Un arbre pour racines

Quand une composition française de 1959 me raconte des photos anciennes

Publicités

Durant l’année scolaire 1958-1959, papa était en 6e moderne, division 2 à l’école militaire préparatoire de Billom. Pendant les grandes vacances, il avait envoyé plusieurs devoirs qui lui avaient été renvoyés, corrigés. Je viens de les trouver, dans une petite enveloppe glissée au milieu de ses livrets scolaires. Je vous en livre un, dont le sujet a particulièrement retenu mon attention, fautes comprises (!!!).

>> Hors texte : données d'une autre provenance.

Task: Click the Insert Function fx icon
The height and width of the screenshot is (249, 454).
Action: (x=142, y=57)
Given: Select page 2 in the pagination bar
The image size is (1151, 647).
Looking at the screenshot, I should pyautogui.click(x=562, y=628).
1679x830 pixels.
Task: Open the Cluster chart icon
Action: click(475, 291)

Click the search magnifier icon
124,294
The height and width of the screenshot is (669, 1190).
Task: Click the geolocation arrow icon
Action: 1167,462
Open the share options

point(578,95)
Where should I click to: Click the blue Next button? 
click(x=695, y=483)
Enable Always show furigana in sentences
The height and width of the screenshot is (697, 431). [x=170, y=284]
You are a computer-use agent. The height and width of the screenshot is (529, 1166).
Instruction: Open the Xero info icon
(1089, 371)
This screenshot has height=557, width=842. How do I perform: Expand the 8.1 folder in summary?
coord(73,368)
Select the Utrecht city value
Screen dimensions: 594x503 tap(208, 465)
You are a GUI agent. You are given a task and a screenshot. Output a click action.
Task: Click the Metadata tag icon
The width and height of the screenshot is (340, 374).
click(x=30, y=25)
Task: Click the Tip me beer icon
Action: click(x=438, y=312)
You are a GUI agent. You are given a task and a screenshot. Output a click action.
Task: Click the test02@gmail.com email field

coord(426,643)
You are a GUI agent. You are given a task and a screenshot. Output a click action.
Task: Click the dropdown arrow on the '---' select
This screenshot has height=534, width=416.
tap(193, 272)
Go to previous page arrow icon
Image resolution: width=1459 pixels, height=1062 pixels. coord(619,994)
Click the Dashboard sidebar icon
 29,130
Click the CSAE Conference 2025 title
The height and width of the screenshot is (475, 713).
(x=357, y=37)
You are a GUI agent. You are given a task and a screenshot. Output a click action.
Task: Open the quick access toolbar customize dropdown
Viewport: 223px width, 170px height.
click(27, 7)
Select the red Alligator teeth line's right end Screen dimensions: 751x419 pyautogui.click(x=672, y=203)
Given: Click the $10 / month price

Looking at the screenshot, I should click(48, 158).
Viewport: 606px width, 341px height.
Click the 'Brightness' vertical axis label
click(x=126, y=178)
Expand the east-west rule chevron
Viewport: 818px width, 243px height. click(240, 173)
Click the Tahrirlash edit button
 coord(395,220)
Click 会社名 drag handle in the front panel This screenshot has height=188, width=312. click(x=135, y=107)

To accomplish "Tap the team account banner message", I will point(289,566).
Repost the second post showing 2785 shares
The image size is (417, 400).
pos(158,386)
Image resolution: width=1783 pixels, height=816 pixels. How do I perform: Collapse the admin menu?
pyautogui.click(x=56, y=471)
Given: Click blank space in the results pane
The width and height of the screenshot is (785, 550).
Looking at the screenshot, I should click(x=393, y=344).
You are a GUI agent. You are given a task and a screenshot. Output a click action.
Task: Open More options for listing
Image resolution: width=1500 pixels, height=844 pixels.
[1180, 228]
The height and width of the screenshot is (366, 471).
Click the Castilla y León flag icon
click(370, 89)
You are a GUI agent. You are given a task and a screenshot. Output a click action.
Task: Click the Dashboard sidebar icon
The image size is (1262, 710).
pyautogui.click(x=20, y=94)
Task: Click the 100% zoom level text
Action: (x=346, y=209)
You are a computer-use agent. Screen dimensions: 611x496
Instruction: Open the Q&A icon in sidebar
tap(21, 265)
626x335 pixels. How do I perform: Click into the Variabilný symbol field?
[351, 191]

Sujet de composition française de 1959, école militaire préparatoire de Billom – Source : papiers de famille

Vous avez découvert de vieilles photographies de famille, rangées dans un album ou enfermées dans une boîte. Vous les regardez avec intérêt en demandant aux grandes personnes de votre entourage de vous aider à connaître, ou reconnaître, les différents visages saisis par l’objectif.

Composition française de 1959 – Source : papiers de famille

Un jour de pluie, en vacances chez ma grand-mère, je demandais l’autorisation de regarder dans une vieille armoire qui ne renferme que des archives. Ma grand mère qui ne sait jamais rien me refuser me l’accorde. Mon attention fut attirée par une boîte (format boîte de sucre) couverte de poussière, qui empéchait d’en deviner la couleur ficelée par une ficelle plutôt noircie que jaunie. Je la prenais dans mes mains et curieux d’en connaître le contenu, je l’ouvrais et je soulevais un petit papier tout fumé. Je découvrais des photos. Mais quelles photos ? Toutes plus ou moins palies, aux peintures effacées, les coins cornés, il y en a un grand nombre que je ne reconnaît pas. J’admire seulement les physionomies souriantes d’un couple de jeunes mariés devant la porte du temple, rieuses de deux petites filles qui sortent de l’école se tenant par la main, austère d’un vieillard assis sur un banc qui devait être un instituteur. J’en trouve qui me […]

Composition française de 1959 – Source : papiers de famille

[…] paraissent plus récentes, je demande à ma grand-mère de me donner quelques détails.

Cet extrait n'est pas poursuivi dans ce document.